# Debussy - Philharmonia, Giulini ‎– La Mer / Trois Nocturnes



## itywltmt (May 29, 2011)

This week's _Vinyl's Revenge_ shares music from an old "bargain bin" disk I've enjoyed immensely over the years. I'm sure I've discussed in past shares my purchase of a handful of discs from _I Grande Concerti _a series by Longanesi Periodici. Founded by Leo Longanesi in 1946 the publishing house was taken over in 1977 by Italian Messagg erie.

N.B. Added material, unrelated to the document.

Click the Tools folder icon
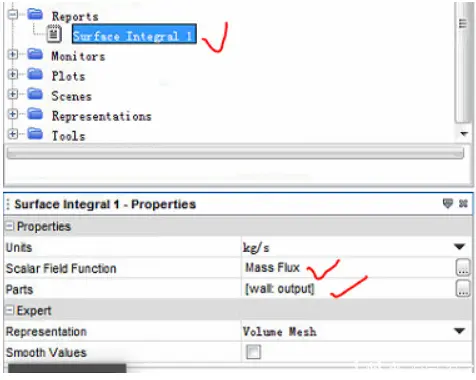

These records, mostly reissues or studio or broadcast recordings, were in the bargain section of this old record store because the liner notes were in _Italian _ - I'm certainly not fluent, but the lack of English notes didn't take away anything from my listening pleasure…

Walter Legge, the Philharmonia's founder, and Karajan, then its principal conductor, had heard Carlo Maria Giulini in Milan around 1955, and engaged him to record *Vivaldi*'s _Four Seasons_ and *Bizet*'s _Jeux d'Enfants_. In 1959 Giulini recorded two *Mozart *operas, _Figaro _and _Don Giovanni_, with the orchestra, the former being preceded by more than 100 hours of rehearsal.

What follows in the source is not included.